What you should do: Pull every line holding the string "computer" from the records below.

Data:

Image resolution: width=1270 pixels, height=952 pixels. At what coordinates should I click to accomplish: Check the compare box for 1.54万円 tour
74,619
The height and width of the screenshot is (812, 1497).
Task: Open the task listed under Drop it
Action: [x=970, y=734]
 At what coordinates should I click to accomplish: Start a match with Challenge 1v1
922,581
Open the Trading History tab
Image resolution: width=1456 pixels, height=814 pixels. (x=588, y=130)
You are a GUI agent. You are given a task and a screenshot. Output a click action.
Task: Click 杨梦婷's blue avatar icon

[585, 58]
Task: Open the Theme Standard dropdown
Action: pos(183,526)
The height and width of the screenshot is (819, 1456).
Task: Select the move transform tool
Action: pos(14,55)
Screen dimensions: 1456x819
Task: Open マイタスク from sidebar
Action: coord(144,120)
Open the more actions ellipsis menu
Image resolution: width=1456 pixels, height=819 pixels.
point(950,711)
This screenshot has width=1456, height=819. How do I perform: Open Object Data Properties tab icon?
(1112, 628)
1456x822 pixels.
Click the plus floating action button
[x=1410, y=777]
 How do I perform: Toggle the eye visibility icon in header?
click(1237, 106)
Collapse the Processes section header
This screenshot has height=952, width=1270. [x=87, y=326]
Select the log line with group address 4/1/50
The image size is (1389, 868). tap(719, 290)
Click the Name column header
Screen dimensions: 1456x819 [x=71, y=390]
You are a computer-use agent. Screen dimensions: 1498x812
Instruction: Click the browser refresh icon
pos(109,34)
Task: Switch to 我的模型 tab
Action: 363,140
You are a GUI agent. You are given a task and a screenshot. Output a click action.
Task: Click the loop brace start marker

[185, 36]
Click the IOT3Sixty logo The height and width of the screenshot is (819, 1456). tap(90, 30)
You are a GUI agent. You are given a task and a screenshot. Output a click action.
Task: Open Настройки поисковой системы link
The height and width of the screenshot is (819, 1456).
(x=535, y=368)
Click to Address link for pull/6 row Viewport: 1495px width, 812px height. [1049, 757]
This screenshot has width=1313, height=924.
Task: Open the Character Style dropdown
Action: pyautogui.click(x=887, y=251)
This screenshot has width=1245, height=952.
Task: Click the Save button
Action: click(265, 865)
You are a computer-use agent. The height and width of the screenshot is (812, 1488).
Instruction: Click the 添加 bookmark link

Completed task:
You are a computer-use agent. Screen dimensions: 1498x812
You are a computer-use agent. The height and width of the screenshot is (812, 1488).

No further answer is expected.